The development and release of a verifiable contract is no different from a Wasm contract, and it is eventually compiled into a WASM implementation. The state transition of the verifiable contract is performed asynchronously by the computing nodes off-chain. After the computation is completed, new states and state transition certificates are submitted to the chain. The nodes on the entire network can quickly verify the correctness and update the new state to the public ledger. Verifiable contracts can support complex and heavy computation logic without affecting the performance of the entire chain.

Verifiable contract scheme#

PlatON's verifiable solution is temporarily based on the zk-SNARK algorithm, and it is gradually replaced with a more optimized algorithm in the future.
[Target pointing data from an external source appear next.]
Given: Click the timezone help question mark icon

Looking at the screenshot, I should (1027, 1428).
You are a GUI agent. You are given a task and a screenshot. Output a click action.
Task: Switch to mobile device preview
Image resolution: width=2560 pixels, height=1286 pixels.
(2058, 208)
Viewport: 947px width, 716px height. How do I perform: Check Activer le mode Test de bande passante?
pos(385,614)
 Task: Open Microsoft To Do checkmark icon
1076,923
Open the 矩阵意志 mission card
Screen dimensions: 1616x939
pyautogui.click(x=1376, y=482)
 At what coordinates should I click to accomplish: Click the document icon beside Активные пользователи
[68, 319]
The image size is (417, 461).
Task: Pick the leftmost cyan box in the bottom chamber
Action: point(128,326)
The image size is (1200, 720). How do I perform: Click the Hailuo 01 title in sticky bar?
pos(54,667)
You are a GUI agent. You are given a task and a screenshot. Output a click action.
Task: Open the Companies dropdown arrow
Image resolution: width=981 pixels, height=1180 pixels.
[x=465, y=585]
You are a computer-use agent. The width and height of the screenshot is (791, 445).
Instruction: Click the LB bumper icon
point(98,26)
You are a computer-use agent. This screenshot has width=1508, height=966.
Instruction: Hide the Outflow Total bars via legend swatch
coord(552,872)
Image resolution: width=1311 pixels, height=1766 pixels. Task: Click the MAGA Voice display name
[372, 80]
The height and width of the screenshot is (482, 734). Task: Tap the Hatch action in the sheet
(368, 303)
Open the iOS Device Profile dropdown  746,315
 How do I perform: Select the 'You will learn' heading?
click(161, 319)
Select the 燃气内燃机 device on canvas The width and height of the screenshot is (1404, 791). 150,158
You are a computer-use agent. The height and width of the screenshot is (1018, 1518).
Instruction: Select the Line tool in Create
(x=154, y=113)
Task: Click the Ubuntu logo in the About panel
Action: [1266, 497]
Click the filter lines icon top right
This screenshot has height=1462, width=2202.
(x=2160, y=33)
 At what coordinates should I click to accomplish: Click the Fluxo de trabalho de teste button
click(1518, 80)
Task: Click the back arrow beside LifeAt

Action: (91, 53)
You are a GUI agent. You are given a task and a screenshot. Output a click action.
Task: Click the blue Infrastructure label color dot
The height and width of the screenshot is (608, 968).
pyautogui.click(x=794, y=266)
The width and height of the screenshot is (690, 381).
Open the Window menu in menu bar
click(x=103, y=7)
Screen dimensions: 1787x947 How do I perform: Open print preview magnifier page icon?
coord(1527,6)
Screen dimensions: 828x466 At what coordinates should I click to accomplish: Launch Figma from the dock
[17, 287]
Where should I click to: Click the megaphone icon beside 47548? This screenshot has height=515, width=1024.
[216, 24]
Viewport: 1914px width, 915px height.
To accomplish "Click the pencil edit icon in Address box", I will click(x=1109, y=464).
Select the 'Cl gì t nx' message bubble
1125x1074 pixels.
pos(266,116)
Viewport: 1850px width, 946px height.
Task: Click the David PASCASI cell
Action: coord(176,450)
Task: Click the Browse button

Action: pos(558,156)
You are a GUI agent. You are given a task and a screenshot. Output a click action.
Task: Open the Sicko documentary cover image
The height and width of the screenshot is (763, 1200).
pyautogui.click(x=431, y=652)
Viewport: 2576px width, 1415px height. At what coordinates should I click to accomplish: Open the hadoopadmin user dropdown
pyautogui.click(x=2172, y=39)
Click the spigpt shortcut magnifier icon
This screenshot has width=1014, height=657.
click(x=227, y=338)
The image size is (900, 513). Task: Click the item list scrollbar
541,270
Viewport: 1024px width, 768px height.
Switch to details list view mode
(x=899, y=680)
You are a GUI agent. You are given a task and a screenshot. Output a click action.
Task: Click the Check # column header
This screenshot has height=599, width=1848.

  • vc-contract template: The user compiles a vc contract according to the provided template, and can enter any computation model. It mainly implements three interfaces:
    • compute (): compute request
    • real_compute (): Generate computation results and proofs
    • set_result (): verify computation result and proof
  • vclang: compile the vc contract written by the user to generate an executable file supported by WASM vm. Contract developers do not need to care about the specific use of libsnark api, they only need to write their own computation model code.
  • vcc-reslover: built-in interface layer to support access to libcsnark in WASM virtual machine, calling libcsnark interface in c-go mode
  • libcsnark: encapsulates the libsnark api, libsnark implemented by c ++ can be accessed by the c interface
  • vc_pool: responsible for vc's transaction processing, distributing vc computation tasks, and uploading the computation results and proofs to the chain
Verifiable contract execution process#
  • After the contract is compiled, pk and vk have been generated. After deployment to the PlatON network, pk and vk are stored on the chain and cannot be tampered with, which can facilitate node access

  • When the vc compute transaction is executed, a vc task is created, taskid is composed of the nonce of tx, and taskid is the key to store the input parameter x

  • After the compute transaction is written into the block, it will trigger the vc_pool to resolve the transaction event, so as to decide whether to add the task to the vc_pool queue

  • After the block is confirmed, real_compute can be executed. Because it is off-chain computation, no transaction fees will be incurred. The process of real_compute is to first generate s (witness) according to the gadget sequence operation that was previously compiled and generated. Once s is calculated, you can calculate the proof based on pk

  • set_result (proof, result) is to upload the computation result and proof to the chain. This process is mainly verify (vk, proof, input). Once the verification is passed, the transaction initiator can get the computation reward. The verification time of zk-SNARK is relatively short compared to the stage of generating proof, but it is also related to the length of the input parameter. Therefore, it is necessary to pay attention to limit the length of the input parameter to prevent the gas cost of the transaction from being too high and increase the cost of the verifier.

Incentive model#

Users who need computing outsourcing need to mortgage the appropriate fees to the contract account first, and each computing node can compete for the computing task by itself (the order-changing model will be changed to the random ordering model later). Once the computation is successful, the result and proof are generated, and set_result is initiated. For a transaction request, the computing node needs to pay the miner fee for the transaction first. The node receives the request and executes set_result. Once the proof and result parameters carried in the transaction are verified, the transaction requester successfully calculates the result and the contract account will be mortgaged. Fees are transferred to the requester's account, failure will not be rewarded.